Qualche giorno fa ascoltavo Space Oddity, un classico di David Bowie. Un diffusore che mi stava dando problemi da un po’ di tempo smette improvvisamente di funzionare e mi ritrovo ad ascoltare la musica attraverso un solo canale.
Mi accorgo subito di una cosa strana: la voce di David Bowie è diversa. Più imprecisa, leggermente fuori tono, anzi in alcune parti sembra quasi che stoni.
Allora collego le cuffie, faccio ripartire il brano dall’inizio e manovro il bilanciamento per capire meglio.
E in quel momento è tutto chiaro: la canzone è stata registrata con due tracce di voce differenti. Su un canale la parte corretta – chiamiamola così – sull’altro quella difettosa.
Perché, mi chiedo.
È evidente che si tratti di una cosa voluta, ma perché adottare una soluzione così particolare?
David Bowie era un artista geniale, intelligente, colto, non può trattarsi di una bizzarria quanto di uno stratagemma studiato con attenzione.
Rick Wakeman, musicista che ha collaborato spesso con Bowie, in un’intervista ha detto: «Ho imparato tanto da lui.
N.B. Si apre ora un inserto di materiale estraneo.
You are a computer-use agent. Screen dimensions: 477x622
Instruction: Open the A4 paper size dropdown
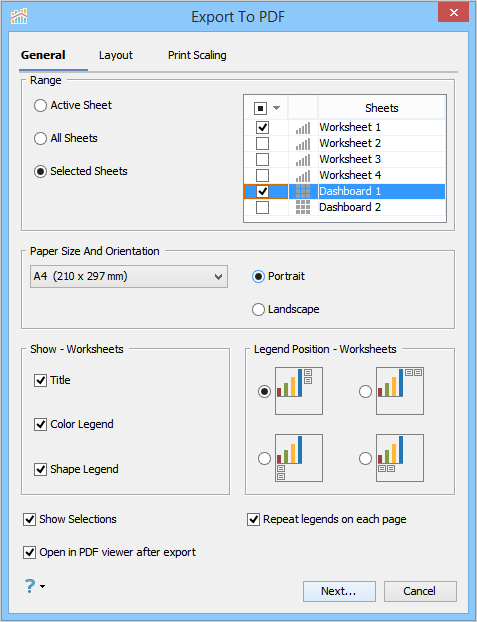click(x=129, y=276)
Sapeva sempre quello che voleva e non si faceva influenzare dai manager, dalle compagnie discografiche o da chiunque lui riteneva non avesse una grande apertura mentale.»
La spiegazione alla mia domanda riesco a trovarla grazie alle parole di Fabrizio De Andrè, che nella canzone “Via del campo” dice: “Dai diamanti non nasce niente, dal letame nascono i fiori”.
La vera bellezza è nascosta nell’imperfezione.
La disarmonia e l’irregolarità hanno carattere, aderiscono meglio alla nostra natura umana, possono emergere dalle nostre zone d’ombra e trasformarsi in punti di forza.
I grandi artisti hanno compreso bene tutto ciò, e nel corso dei secoli hanno abbandonato il concetto di perfezione nato nell’antica Grecia, indirizzando la ricerca verso il disequilibrio e l’imperfezione.
La perfezione è un fatto compiuto, un elemento finito che non può essere accresciuto. Non possiede un limite da superare.
L’imperfezione invece germoglia nei limiti aprendo le porte a possibilità infinite. L’arte ha quindi smesso di ritrarre la bellezza pura preferendo indicare la via e raccontando lo sforzo per raggiungerla.
Pensiamo alla femme fatale di Klimt, ad esempio, attraverso il suo dipinto emerge l’inestimabile grazia del suo soggetto, nonostante non rappresenti i canoni tipici della bellezza. L’artista però riesce a mettere in evidenza quei contrasti e quei segni caratteristici che esprimono fascino ed eleganza.
David Bowie fa sua questa idea e spinge la ricerca ancora oltre: realizza un chiasmo sonoro, ovvero lancia su due binari paralleli una canzone perfetta e una imperfetta e poi li fa collidere. Il risultato è consegnato alla storia: Space Oddity è un concentrato di magia e straniamento, un brano che ha superato la barriera del tempo continuando a brillare e ad affascinare generazioni.
Mentre la riascolto ancora una volta, osservo la foto della copertina del disco: il primo piano del suo viso con lo sguardo rivolto in un punto indefinito, messo a fuoco dai suoi due occhi così diversi uno dall’altro. Chissà non fosse proprio questo il segreto della sua capacità di guardare oltre.